Make sure you have a good therapist or psychiatrist. Yes, mental health issues could be playing a role! It does not mean that your problems are all in your head. However, the stress of having undiagnosed chronic pain is traumatic, and it helps to have a trained professional to talk through it with. Additionally, the stress of being ill can cause difficulties with sleep, which could make the pain situation worse. Psychiatrists may be able to prescribe some medications that help with both pain and anxiety. It also helps to be able to tell your doctor that you are getting mental health care and that your therapist believes that there is an undiagnosed medical component when the doctor tries to tell you it is all in your head.
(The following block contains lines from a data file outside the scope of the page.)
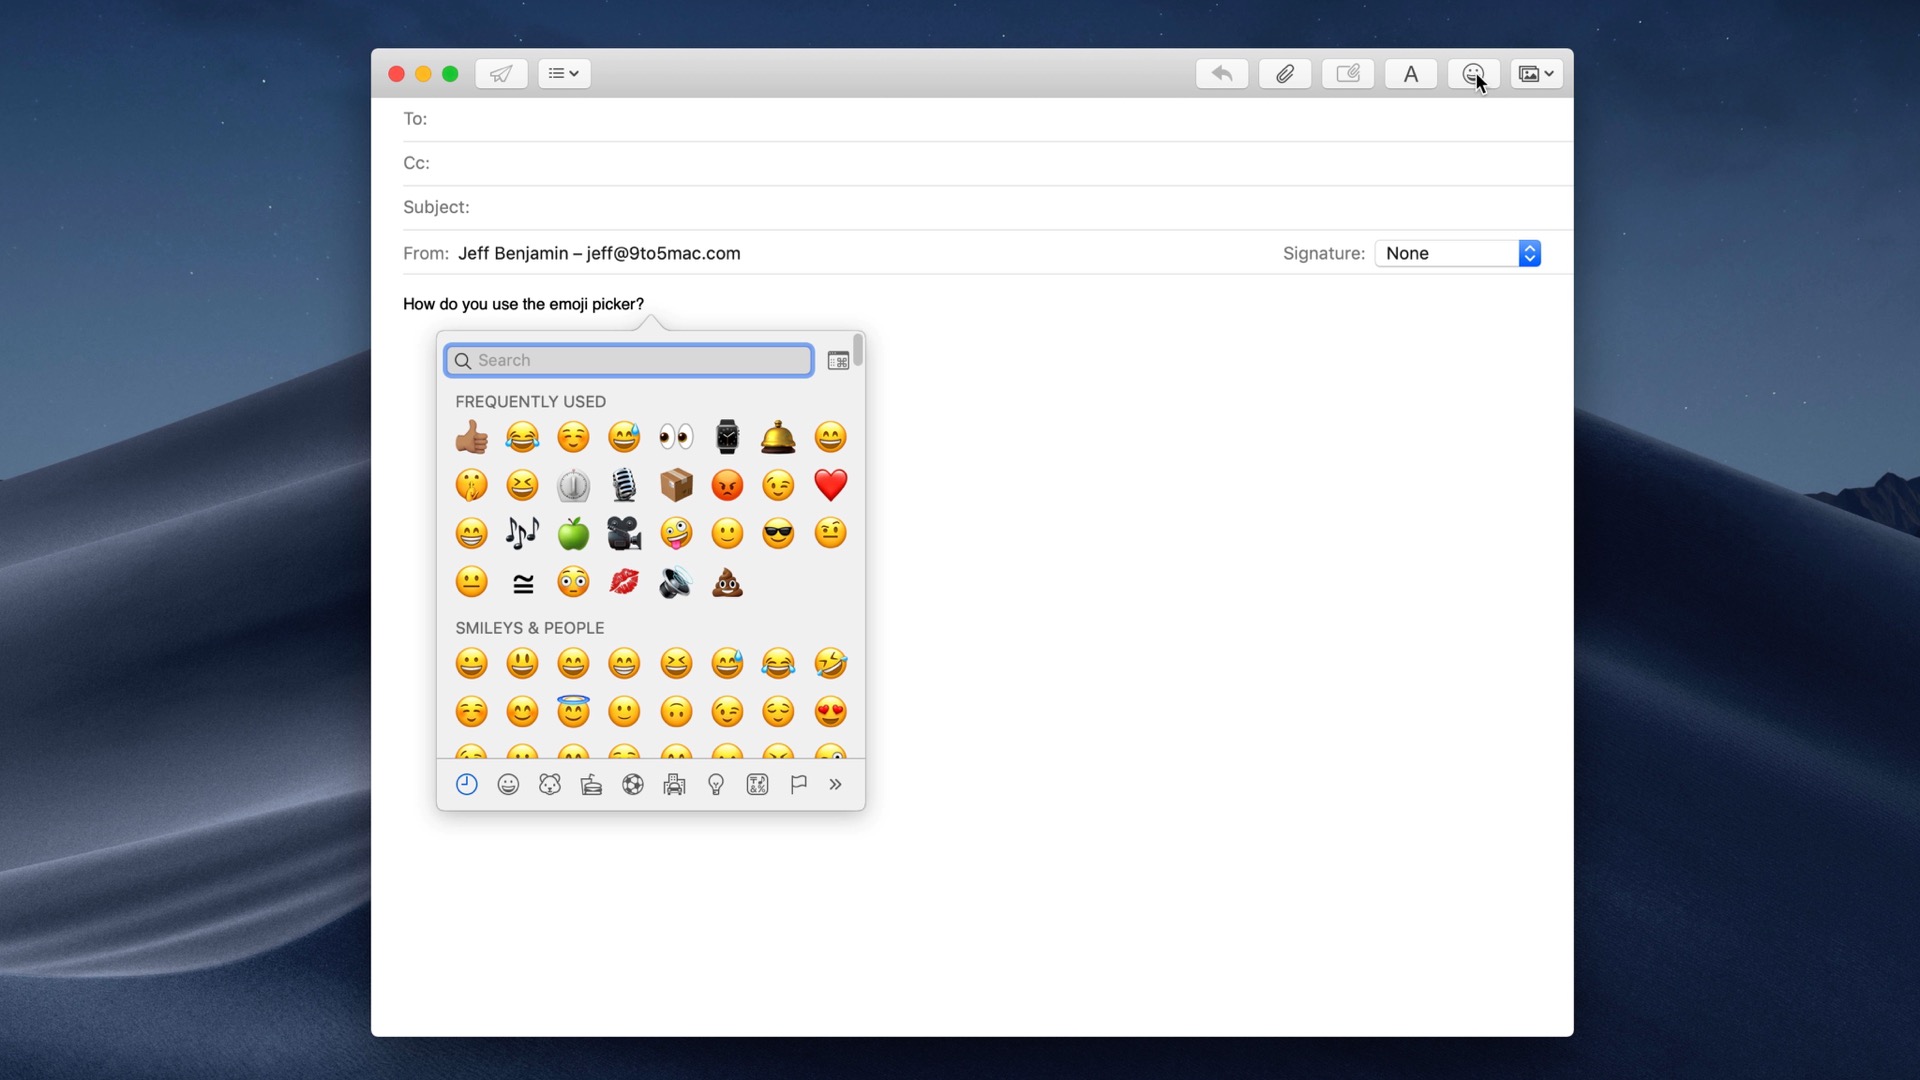Insert the green apple emoji
Screen dimensions: 1920x1080
click(x=573, y=533)
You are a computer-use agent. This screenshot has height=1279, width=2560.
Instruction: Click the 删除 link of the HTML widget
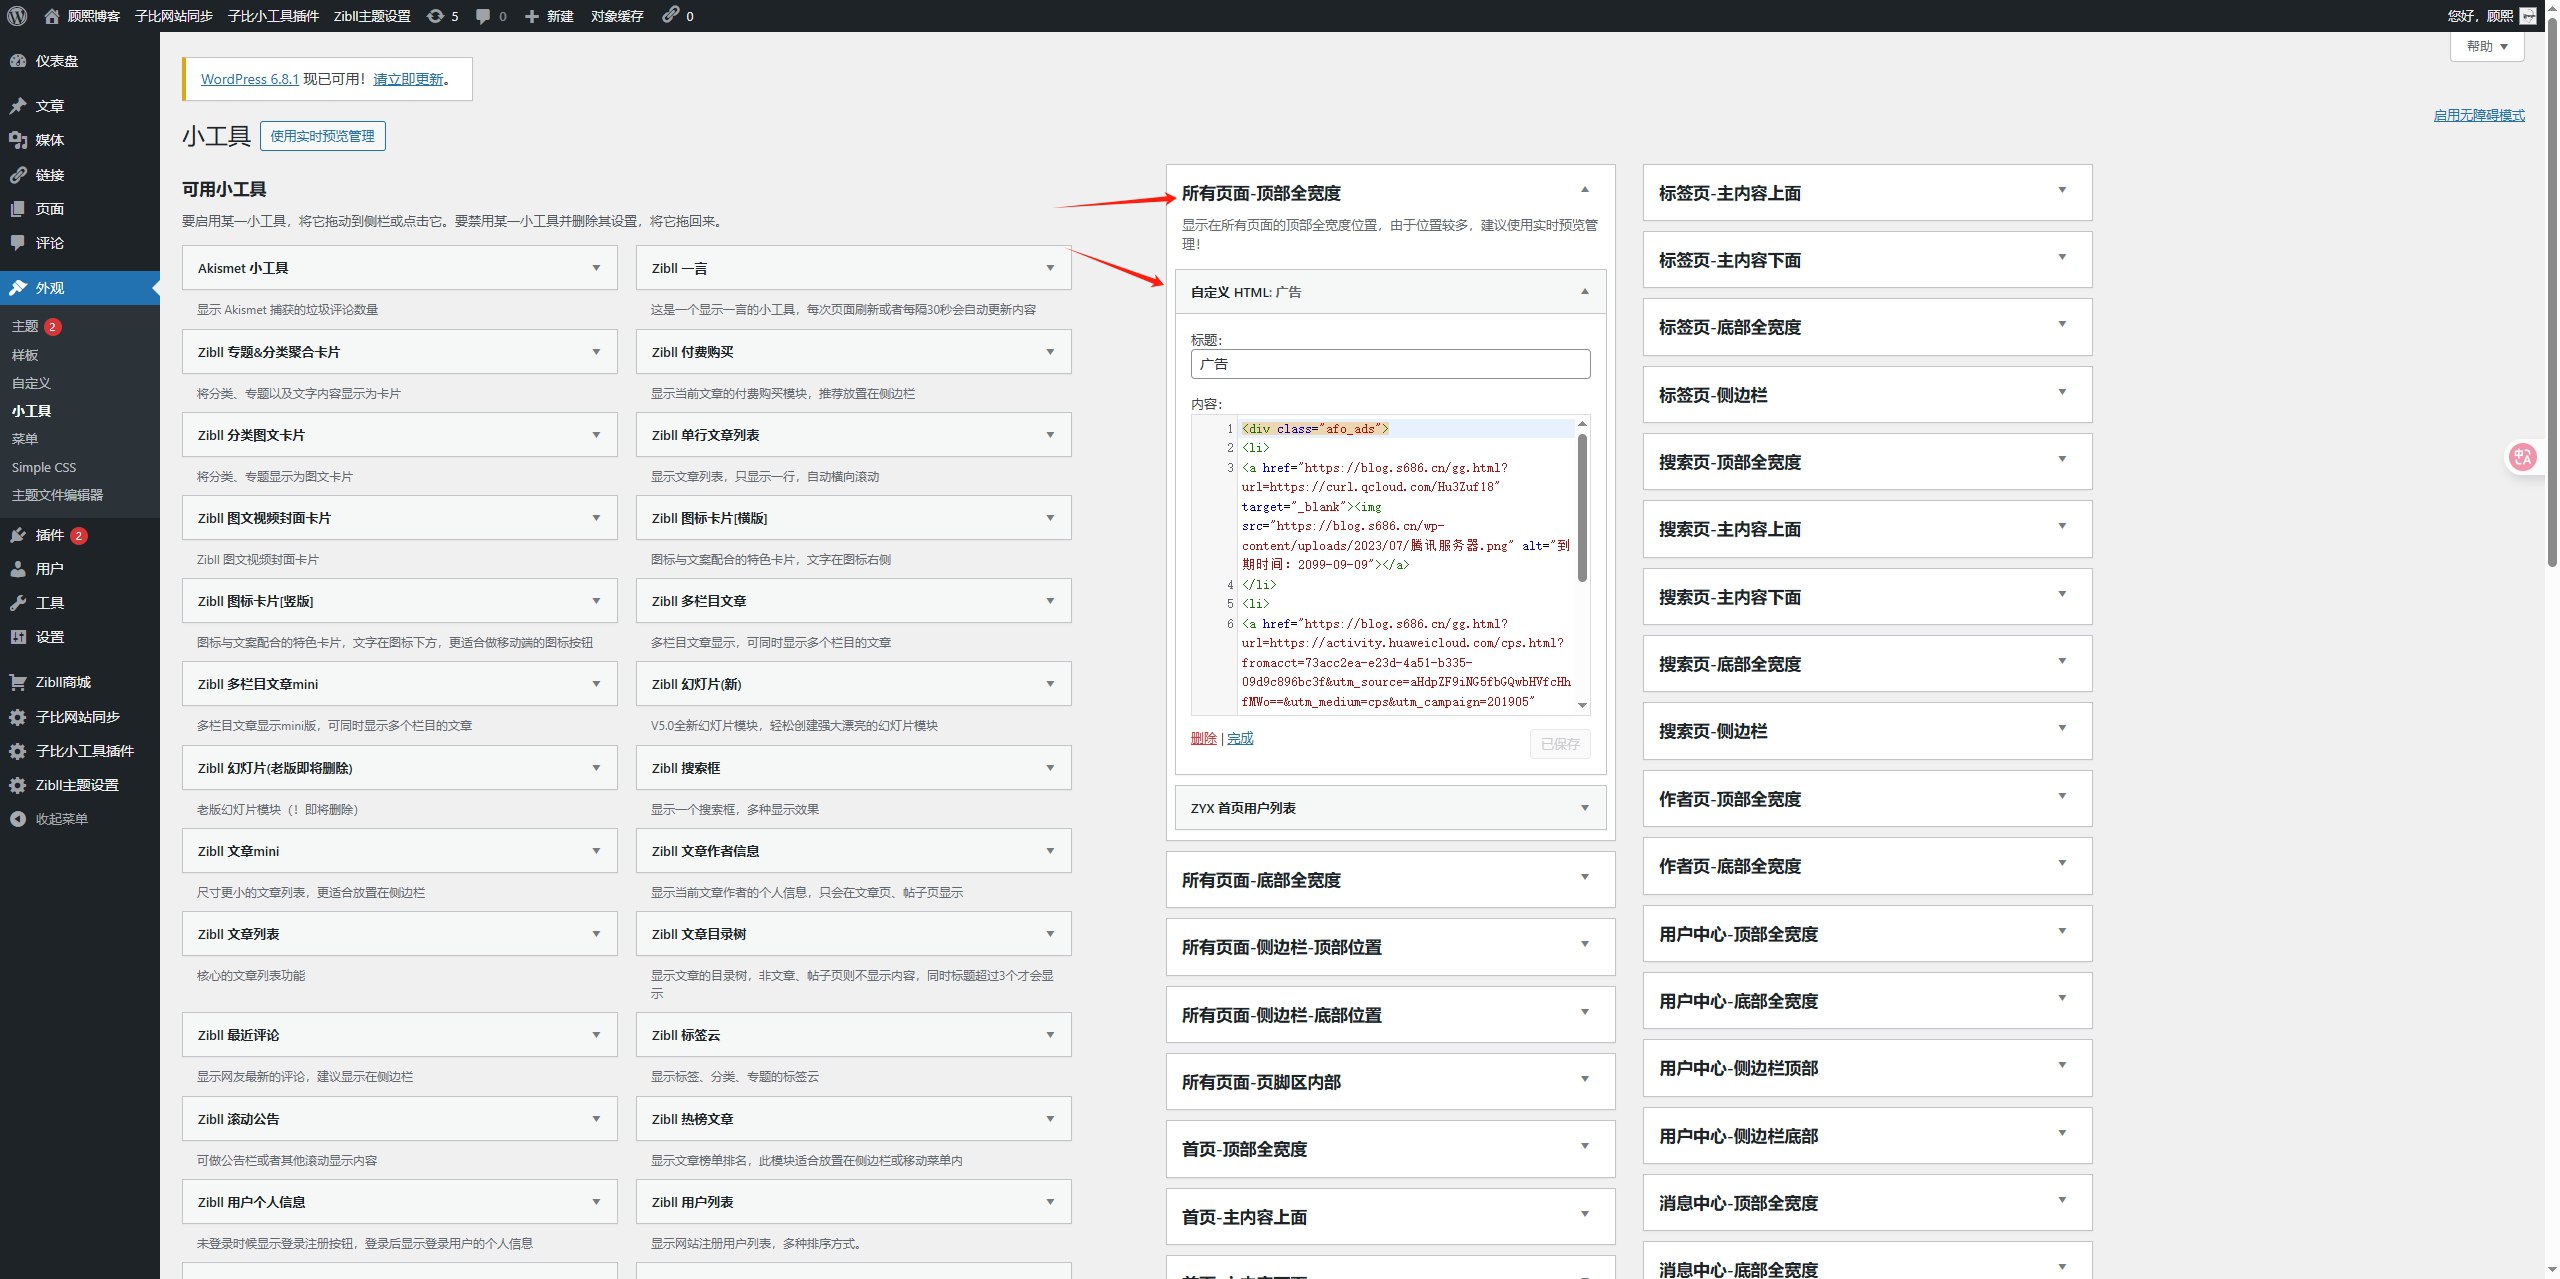point(1203,738)
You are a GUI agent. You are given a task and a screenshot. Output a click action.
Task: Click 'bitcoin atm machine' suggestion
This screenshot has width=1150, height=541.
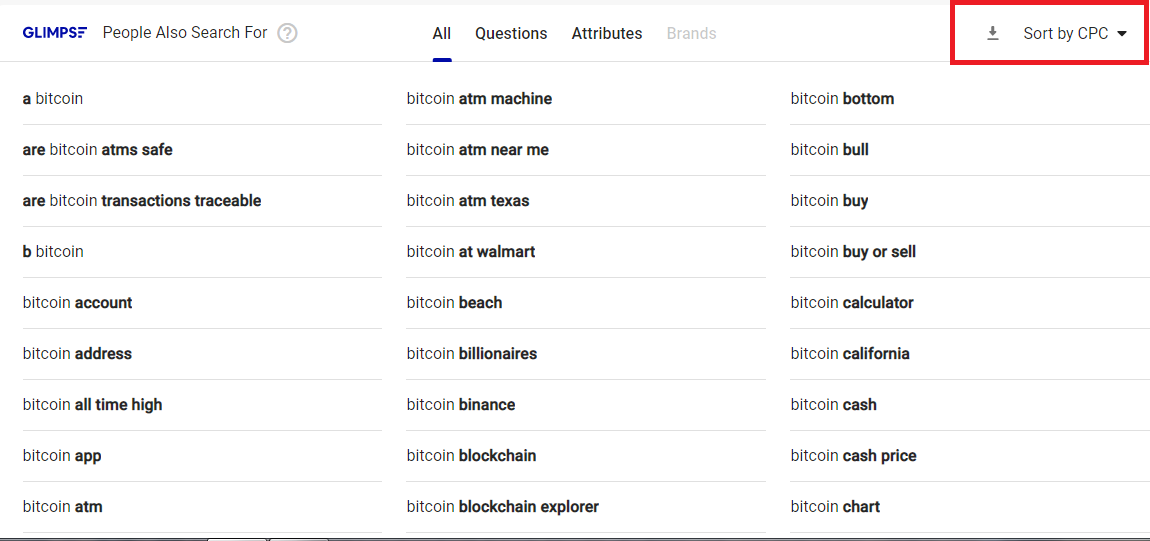pyautogui.click(x=479, y=99)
It could even help to have your therapist/mental health therapist call or write a letter to the medical doctors you are seeing.

13.

For more support, join patient chatrooms and support groups. Although it’s fine to lean on family members or friends, they can’t know what you are feeling. They aren’t in your body and haven’t experienced it for themselves. Unfortunately, if you look fine, they may think you are exaggerating, which is terribly frustrating. If you can, find people online who have gone through something similar, as they can support you. When I had my terrible reaction to the antibiotic Levaquin that lasted several years, I found three different people who had similar reactions to mine (two from online support groups and one from a friend of a friend.) I would rotate calling, messaging or emailing them when I started to panic that I was never going to get better. Hearing how bad they once were and how they made almost a full recovery made me feel a thousand times better and always got me out of panic mode. Talking to a family member who didn’t understand always made things worse. Figuring out who can relate to and support you and who can’t is essential. If you are panicking frequently, try to rotate who you lean on, so no one particular person gets burned out.